Novel concept 1 occurrence

Conservative Populism

ELI5

Conservative populism is the type of right-wing politics that wins by giving people two kinds of emotional payoff at once — the thrill of breaking the rules and the comfort of following a strong leader — while progressive politics tends to offer only information and expertise, which most people don't find nearly as satisfying.

Definition

Conservative populism, as theorized in enjoying-what-we-don-t-have-th-todd-mcgowan, names the political formation that emerges as the structural beneficiary of the historical transition from the Discourse of the Master to the Discourse of the University. As expert authority (S2) displaces the explicit master-signifier (S1) into the hidden position of truth, the field of political enjoyment is reorganized in a way that advantages the right. The contemporary master-figure — the populist leader — is able to monopolize both available modes of jouissance simultaneously: transgressive enjoyment (violating norms, speaking "what everyone really thinks") and the enjoyment of obedience (rallying to a sovereign command). This double capture of jouissance leaves emancipatory or left politics with access only to knowledge as its political resource — and knowledge, under the University discourse, yields enjoyment exclusively for experts and those who identify with them, a structurally narrow and politically weak base.

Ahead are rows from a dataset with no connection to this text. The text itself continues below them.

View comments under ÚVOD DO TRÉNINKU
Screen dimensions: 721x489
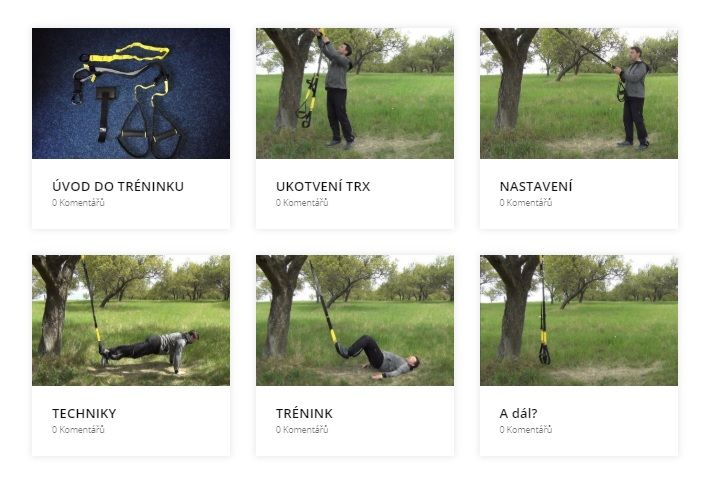pyautogui.click(x=78, y=202)
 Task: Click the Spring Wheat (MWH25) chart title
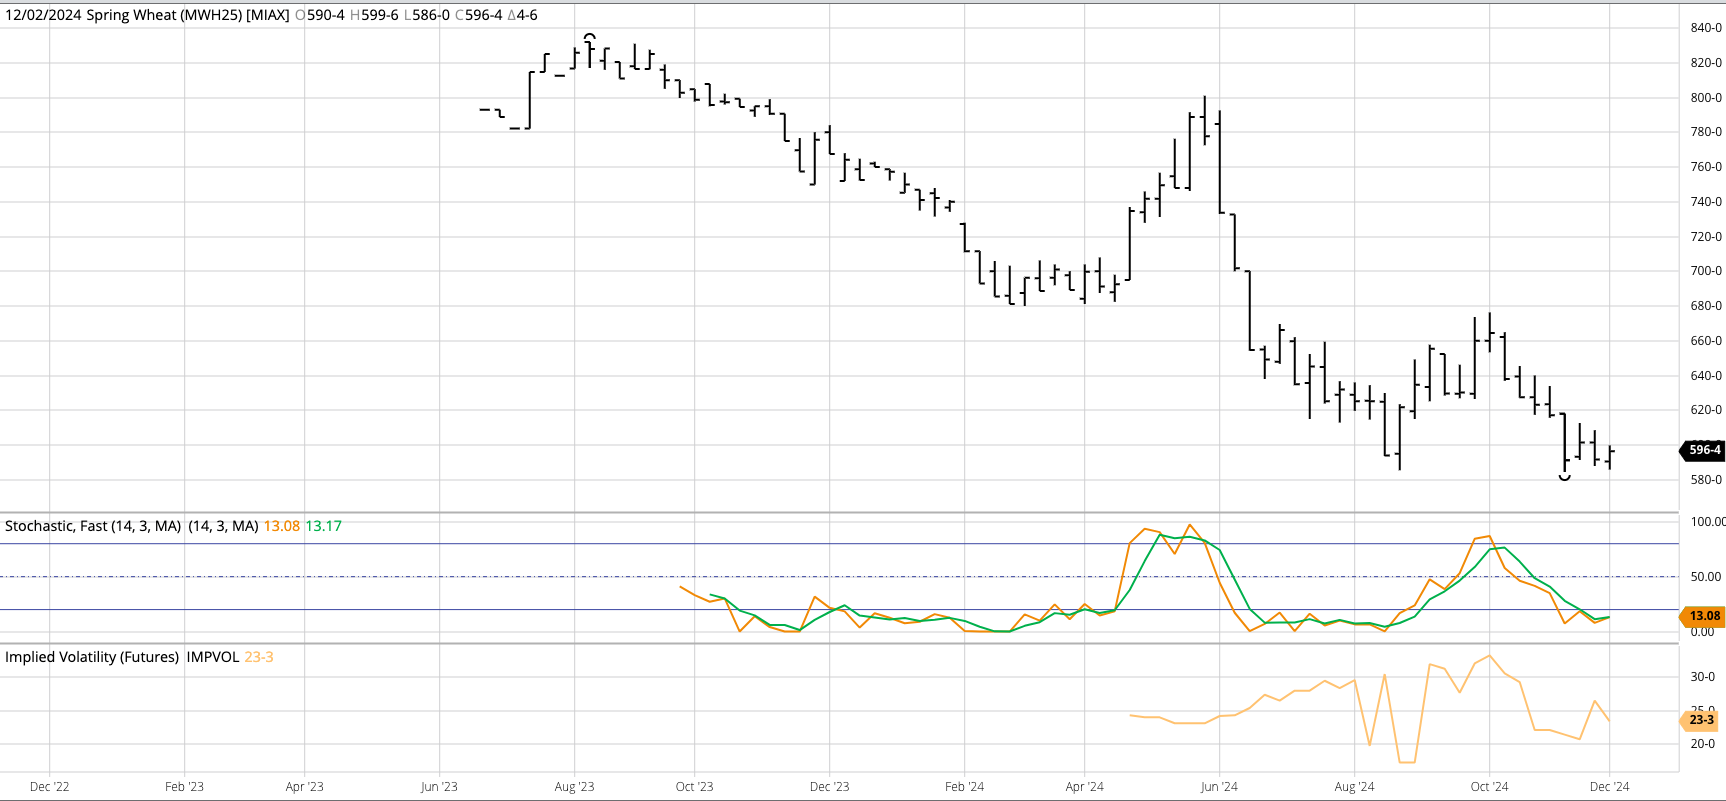coord(147,15)
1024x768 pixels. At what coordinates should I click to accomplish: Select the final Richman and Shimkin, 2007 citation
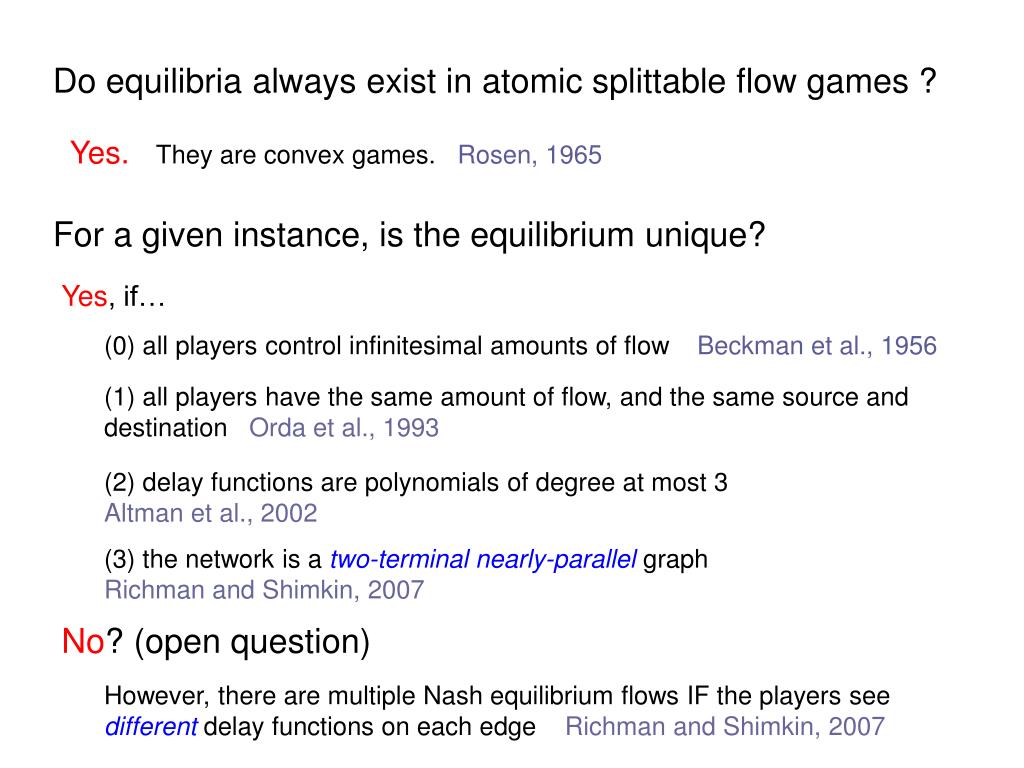coord(725,727)
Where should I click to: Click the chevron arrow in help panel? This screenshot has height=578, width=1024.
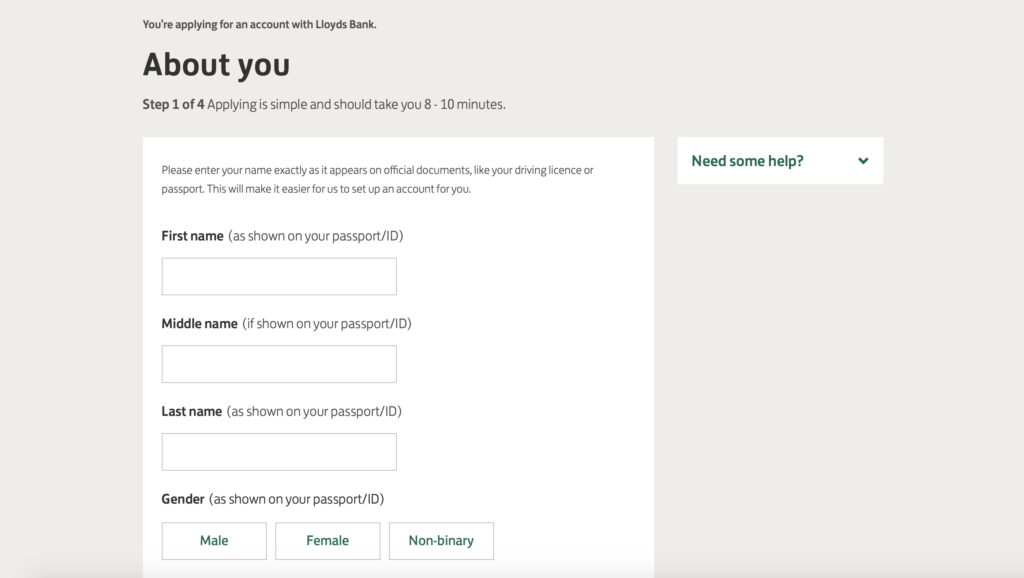click(863, 161)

Conservative populism is therefore not merely a contingent ideological trend but a structural effect: it fills the libidinal vacuum left when the Master Signifier is rendered invisible by the University discourse. The populist leader reintroduces the S1 in a spectacular, transgressive register — offering subjects a Master who appears to transgress the very expert-knowledge order that governs them — while simultaneously commanding identification and loyalty. This dual structure satisfies the demand for jouissance on two fronts that the University discourse itself cannot satisfy, since the University discourse produces only the divided, processed subject ($) as its outcome, leaving subjects without a stable figure of enjoyment. Conservative populism thus functions as an ideological formation that is constitutively organized around surplus-jouissance rather than knowledge, exploiting the structural asymmetry introduced by the rise of expert authority.

Place in the corpus

In enjoying-what-we-don-t-have-th-todd-mcgowan, conservative populism appears at page 190 as a diagnostic concept — an application of the discourse-theoretic and jouissance-theoretic framework to contemporary political life. It sits at the intersection of at least four cross-referenced canonical concepts. Its structural precondition is the Discourse of the University: it is precisely because expert authority (S2) has rotated into the commanding position — concealing the Master Signifier as its suppressed truth — that the political space opens for a figure who promises to restore visible, transgressive mastery. Its libidinal engine is jouissance and, more precisely, surplus-jouissance: conservative populism succeeds because it offers a politically distributed plus-de-jouir, making enjoyment available to the mass subject rather than reserving it for credentialed experts. Its relationship to ideology is equally central: following the post-Lacanian insight that ideology operates through enjoyment rather than belief, conservative populism is not a set of doctrines subjects consciously assent to but a libidinal structure that recruits them through the pleasure of transgression-cum-obedience. And the Master Signifier is what the populist leader re-performs: by appearing to speak from outside the expert order, the populist leader reinstalls S1 in the visible, commanding position, temporarily resolving the structural anxiety produced by the University discourse's anonymous, leaderless authority.

The concept is best read as a specification and political application of the general theory of the four discourses rather than as a free-standing political-science claim. It extends the Discourse of the University analysis by asking who wins when knowledge commands — and answering that the winner is whoever can exploit the jouissance-deficit that expert authority structurally produces. In this sense, conservative populism in McGowan's account is less a description of a party or movement and more a structural position within the political economy of enjoyment that the Discourse of the University creates.

Key formulations

Enjoying What We Don't Have: The Political Project of PsychoanalysisTodd McGowan · 2013 (p.190)

Conservative populism — the most powerful form of right-wing politics today — owes its ascendancy to the development of this form of authority.

The phrase "owes its ascendancy to the development of this form of authority" is theoretically loaded because it makes conservative populism structurally derivative rather than contingent: "this form of authority" refers specifically to expert or university-discourse authority, meaning that the rise of S2 to the commanding position is not the solution to right-wing politics but its very cause — a counter-intuitive, discourse-theoretic reversal of the usual assumption that expertise and rationality are antidotes to populism.

All occurrences

Where it appears in the corpus (1)

  1. #01

    Enjoying What We Don't Have: The Political Project of Psychoanalysis · Todd McGowan · p.190

    I > Against Knowledge > An Oxymoronic Populism

    Theoretical move: The rise of expert authority (university discourse) structurally tips the balance of political enjoyment toward conservative populism, because the contemporary master-figure monopolises both modes of enjoyment — transgression and obedience — leaving emancipatory politics with only knowledge, which yields enjoyment only for experts and their identifiers.

    Conservative populism — the most powerful form of right-wing politics today — owes its ascendancy to the development of this form of authority.